Lynette Daley 11j - Legal Degradations: Lynette Daley and Cindy Gladue


Legal Degradations: Lynette Daley and Cindy Gladue

‘Cindy Gladue was a mother. Cindy Gladue was a daughter. Cindy Gladue was a Cree woman. Cindy Gladue was a human being regardless of her profession as a sex worker. Using her vagina as evidence dehumanizes her. Privacy interests do not end at death and there is nothing more private than the intimate body parts of a woman.’

Christa Big Canoe,  Cindy Gladue suffered her last indignity at murder trial

‘With more than 1,200 missing and murdered Indigenous women, there is compelling reason to focus on the violence Barton inflicted on Gladue, understanding it as a part of a history of the sexual brutalization and attempted annihilation of Indigenous women.’ 
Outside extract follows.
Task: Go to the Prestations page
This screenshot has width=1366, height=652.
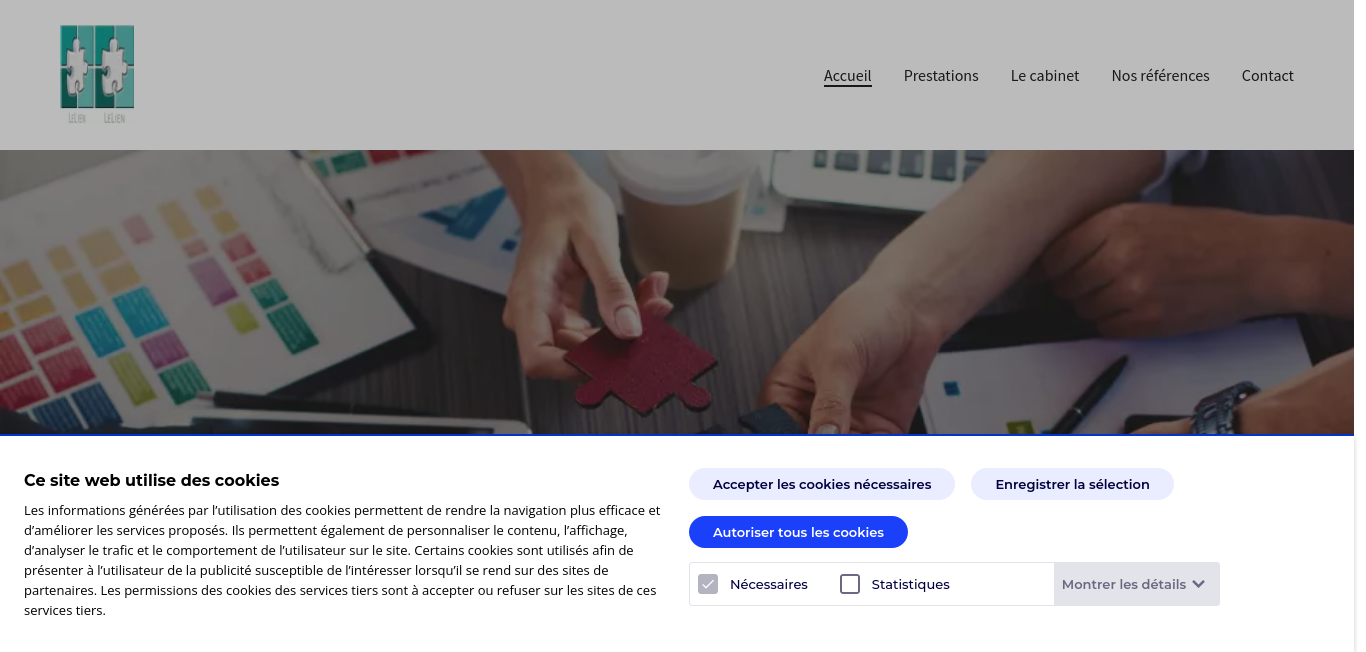Action: [x=941, y=76]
Sherene Razack, ‘Gendering Disposability’ 2015


Lynette Daley’s violent death is mirrored by that of Cindy Gladue in Edmonton, Canada. Both Indigenous women bled to death after violent sexual assaults perpetrated by white men. The perpetrators in both cases characterised these assaults as ‘rough sex’ despite both women being unable to provide consent at the time. Cindy Gladue, like Lynette Daley was objectified and dehumanised in news reports and subsequently by the criminal injustice system.

During the 2015 trial of Bradley Burton for Cindy Gladue’s murder, which was littered with references to Cindy as ‘a native’ and ‘a prostitute’, she was subject to the gross indignity of her dissected vaginal tissue being used as evidence in the courtroom. As lawyer, Christa Big Canoe wrote, ‘Cindy died four years ago. Her body is not whole in its resting place. In any other context this could be seen as desecration of her remains, but in this judicial process it is called preservation of evidence. It is simply horrific. It appears that the court did not contemplate Cindy’s dignity, death rites, or any indigenous perspective on caring for the dead.’

At the end of the trial Burton was acquitted. The Crown appealed the decision and the Supreme Court in May 2019 decided it would ‘allow the appeal in part and order a new trial on unlawful act manslaughter.’ Lawyers and advocates have articulated concerns over how her family will cope with another trial that offers no guarantees.